(EXERCISE) In the passage below about Malta at Eurovision 2014, rewrite the paragraph beginning "Malta was drawn to compete" as a short bulleted list that keeps its main facts.

— BEGIN PASSAGE GIVEN —

Malta participated in the Eurovision Song Contest 2014 with the song "Coming Home" written by Richard Micallef. The song was performed by Firelight. The Maltese entry for the 2014 contest in Copenhagen, Denmark was selected through the national final Malta Eurovision Song Contest 2014, organised by the Maltese broadcaster Public Broadcasting Services (PBS). The competition consisted of a semi-final round and a final, held on 7 and 8 February 2014, respectively, where "Coming Home" performed by Firelight eventually emerged as the winning entry after scoring the most points from a five-member jury and a public televote.

Malta was drawn to compete in the second semi-final of the Eurovision Song Contest which took place on 8 May 2014. Performing as the opening entry during the show in position 1, "Coming Home" was announced among the top 10 entries of the second semi-final and therefore qualified to compete in the final on 10 May. It was later revealed that Malta placed ninth out of the 15 participating countries in the semi-final with 64 points. In the final, Malta performed in position 22 and placed twenty-third out of the 26 participating countries, scoring 32 points.

— END PASSAGE GIVEN —
— BEGIN MATERIAL —

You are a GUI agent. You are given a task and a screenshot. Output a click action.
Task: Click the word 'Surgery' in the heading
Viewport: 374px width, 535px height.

— END MATERIAL —

(RESPONSE TO THIS TASK)
- Malta competed in the second semi-final on 8 May 2014.
- "Coming Home" opened the show in position 1.
- It finished ninth of 15 countries with 64 points and qualified for the final on 10 May.
- In the final, Malta performed in position 22.
- It placed twenty-third of 26 countries with 32 points.